## Required work:
In the coronavirus research commentary below, which age group had the largest rise in overdose deaths?

## Selected passage:
::::
A Head Full of Coronavirus Research, Part 72

By December 3, 2020Commentary

The state of Minnesota has been strangely silent on any possible untoward consequences of the excessive responses to the epidemic.  Now we get a release, required I believe, on overdose deaths in the first half of 2020.  Oh look, up by over 50% during the epidemic (some tricky accounting in the report, they refer to up only 31%, but they include January when overdoses were actually down, and February when they were pretty flat), and up the most among young adults.  Everyone of those deaths costs far more total years of life than 40 frail 85 year-olds dying of CV-19.  But yes of course, we are all in this together, well, maybe some of us aren’t anymore because we are no longer above ground.  Just remember, only CV-19 deaths count.  And since the state has admitted that it is slow-rolling the reporting of deaths other than CV-19 deaths, these overdose deaths are a likely undercount.  (Mn. Report)

Another cross-reactive T cell study.  (Cell Article)   The authors looked at the strength of response among seasonal coronavirus prompted T cells to CV-19.  Memory helper T cells cross-reactive to CV-19 were found in virtually all unexposed individuals, but the response was weak and not likely to provide substantial protection, according to the authors.
::::
## Provided material:
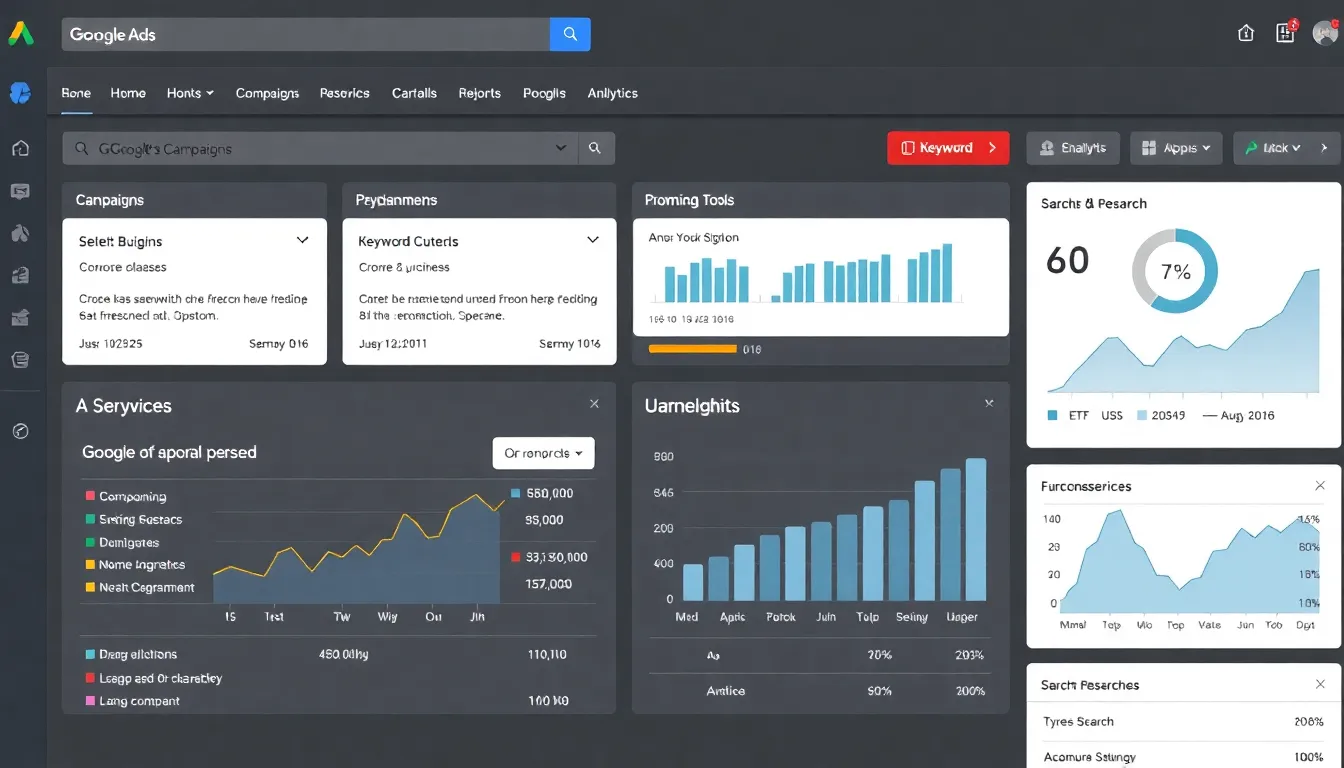Open the message screen icon in sidebar
This screenshot has height=768, width=1344.
(20, 191)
::::
## Solution to the problem:
Young adults